December 28, 2020 Contributed By: Katherine Indermaur

This poem was nominated for The Best of the Net.

Snow Thaw
Image by May_hokkaido from Pixabay

Across the dry creek bed, in drifts of silver

snow, a frozen yearling doe reclines

against the mountain slope. Her little legs

splay spindle-straight, the memory of standing

gone frost inside them. Though the snow

below begins to thaw, I want to think

her frozen, kept. A final resting place,

as if any body rests, as if

any place final. Her fur still smooth,

her eyes too and dark. Spring thaws on,

sheds the husk of headwaters down the canyon.
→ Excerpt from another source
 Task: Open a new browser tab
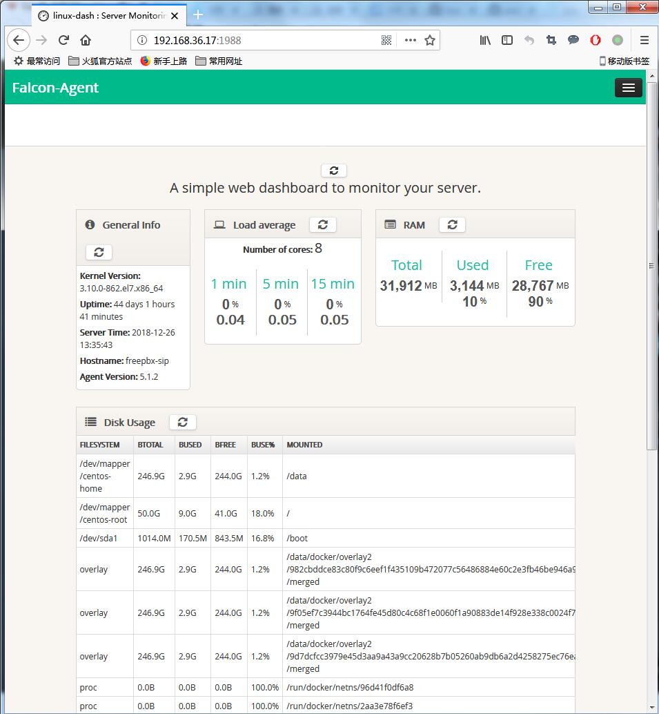coord(198,15)
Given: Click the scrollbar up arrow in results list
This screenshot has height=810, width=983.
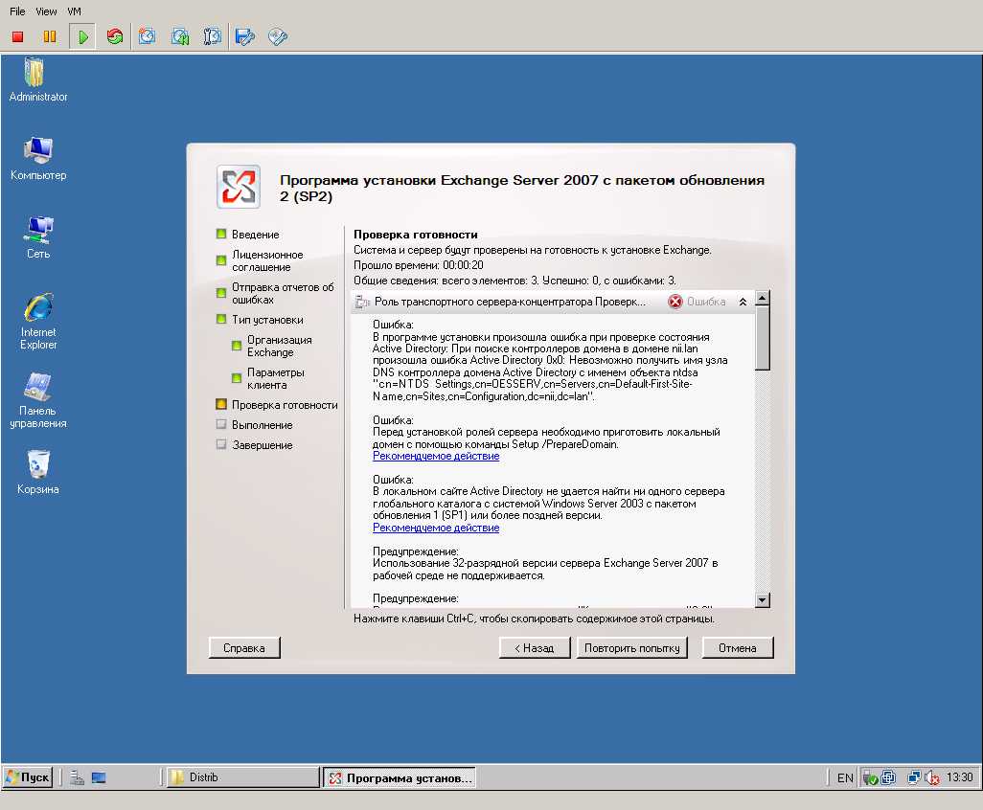Looking at the screenshot, I should (763, 298).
Avalanche lilies erupt from wet

undergrowth like yellow death knells,

bister stamen set to strike, then fall. 


KATHERINE INDERMAUR is the author of the chapbook Pulse (Ghost City Press, 2018) and editor for Sugar House Review. She is the winner of the Black Warrior Review 2019 Poetry Contest and the 2018 Academy of American Poets Prize, and was runner-up in the 2020 92Y Discovery Poetry Contest. Her writing has appeared or is forthcoming in Coast|NoCoast, Colorado Review, the Cortland Review, Entropy, Frontier Poetry, Ghost Proposal, the Hunger, the Journal, New Delta Review, Oxidant|Engine, and elsewhere. She holds an MFA from Colorado State University and lives in Salt Lake City.